AI Glossary: What Is SELU Activation? Definition & Meaning

L'Unité Linéaire Exponentielle Échelonnée (SELU) est un fonction d'activation used in réseaux neuronaux, particularly in apprentissage profond models. It was introduced to help address issues of vanishing and gradients explosifs that can occur during training. The SELU function is defined mathematically as follows:

Pour une entrée x, the output f(x) est :

f(x) = λ * (x if x > 0 else α * (exp(x) – 1))

où :

λ (lambda) est un facteur de mise à l'échelle, généralement fixé à environ 1,0507.
α (alpha) est un paramètre, habituellement autour de 1,6733.

SELU has a unique property of self-normalization, meaning that when used appropriately in a network, it helps maintain the mean and variance of the activations close to zero and one, respectively.
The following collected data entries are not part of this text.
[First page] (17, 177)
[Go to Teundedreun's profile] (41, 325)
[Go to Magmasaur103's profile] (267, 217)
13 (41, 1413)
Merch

This property facilitates faster convergence during training and can improve overall performance du modèle.

To effectively use SELU, it is recommended to initialize the weights of the neural network using the LeCun normal initialization method and to avoid dropout layers, as SELU is designed to work best in fully connected architectures without such techniques de régularisation.

Overall, the SELU activation function is particularly beneficial for deep networks, as it helps stabilize the training process and can lead to better generalization sur des données non vues.